Dokunduğumuz kökünden kopup geliyor elimize. Dokunuşlarımız hoyrat. Sevgiyle dokunmayı unutmuş ellerimiz. Dilimiz hoyrat, tutkuyla konuşmayı unutmuş. Bakışlarımız hoyrat. Aşkla bakmak sadece bir masal kahramanına yakışır hale gelmiş. Yataktayken işimizi, işteyken yatağımızı düşünüyoruz. Sevişirken daha çok kendimizi düşündüğümüz anlar çoğaldı. Kendimizi çok önemsiyoruz. Oysa tıpkı Hume’un söylediği gibi “Hiçbirimizin hayatı okyanusun dibindeki istiridyeden daha değerli olmadı hiçbir zaman”. Kendimizi önemserken hayatı küçümsüyoruz. Hayata karşı samimiyetimiz eksiliyor. Giydiğimiz elbiseye göre samimi olunması gereken işlerde çalışıyoruz. Bizi mutlu olduğumuza inandıran statülerimiz var. “Mutsuzluk denizinde öfori” yaşıyoruz.
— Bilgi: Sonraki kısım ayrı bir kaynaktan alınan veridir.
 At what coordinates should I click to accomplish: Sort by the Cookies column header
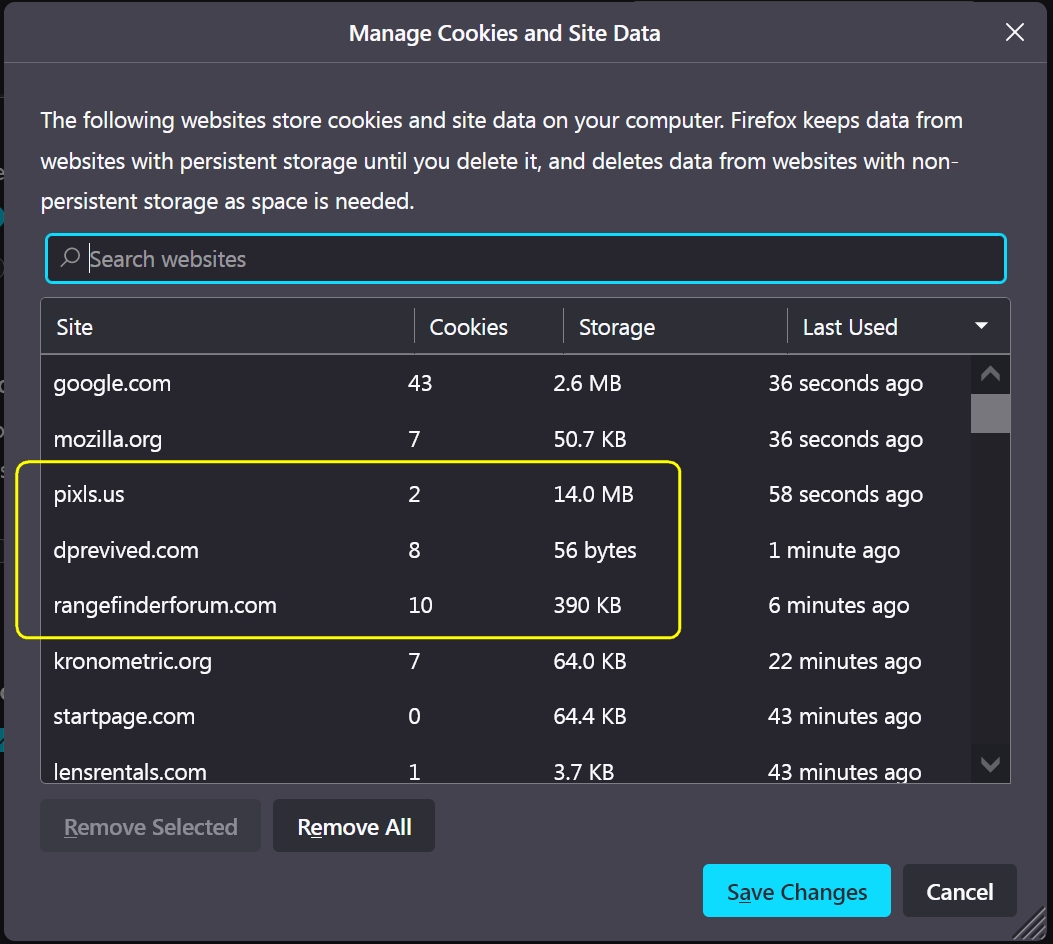coord(488,327)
Çoğumuz yalnızca ölürken en samimi halini takınıyor bu yeni dünyada.

Artık yürümüyoruz. Koşuyoruz. Artık anneler doğurmuyor bizi. Artık aşık olmuyoruz, aşık olduğumuzu sanıyoruz. Artık hep birlikte çürüyoruz. Bedenimizden yayılan pis kokuları bastırmak için doğuyor yeni bir sektör daha. Artık annemizden başka sığınacak dalımız kalmadığını biliyoruz. Hepimiz kocaman bir çocuğun korkaklığında yaşıyoruz dünyayı.
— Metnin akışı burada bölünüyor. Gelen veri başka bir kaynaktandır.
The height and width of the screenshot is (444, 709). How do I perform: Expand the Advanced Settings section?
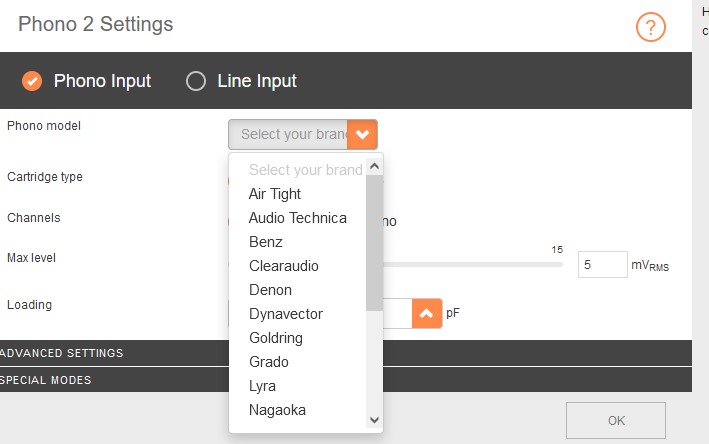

Bir bilgisayar ekranıyla, bir sevgili arasındaki fark her geçen gün erimeye başlıyor parmak uçlarımızda. Sevgilimizin teninde değil klavyede geziyor parmak uçlarımız. Kitapla tablet, söz’le görüntü yer değiştiriyor hızla. Sesin cazibesi ve kutsiyeti kalmıyor. Dil eriyor. Renkler sadece üzerine düştüğü nesneyle anılıyor. Kokular geçmişi hatırlatmıyor. Kokular sadece pazarlanmak için var.

Yollar bizden önce gidiyor varmak istediğimiz yere. Eskiden yürürdük. Çiçeklerle göz göze gelerek yürürdük. Artık gelmiyoruz. Eskiden insanlarla göz göze gelirdik. Artık gelmiyoruz. Durup beklemelere tahammülümüz kalmadı. Durup sevmelere hiç zamanımız yok. Büyük yalnızlığımız içinde koşturuyoruz sadece. Ve endişeliyiz. Kaygı yaşantımızın en önemli parçası haline gelmiş. Artık kimsesi olmayanların yalnız sayıldığı bir çağdan, her şeyi olan kalabalık yalnızlıklara, çoklu yalnızlıklara evriliyoruz. Bıktıran kalabalıklarda, o çirkin kalabalıklarda daha da yalnızlaşıyoruz.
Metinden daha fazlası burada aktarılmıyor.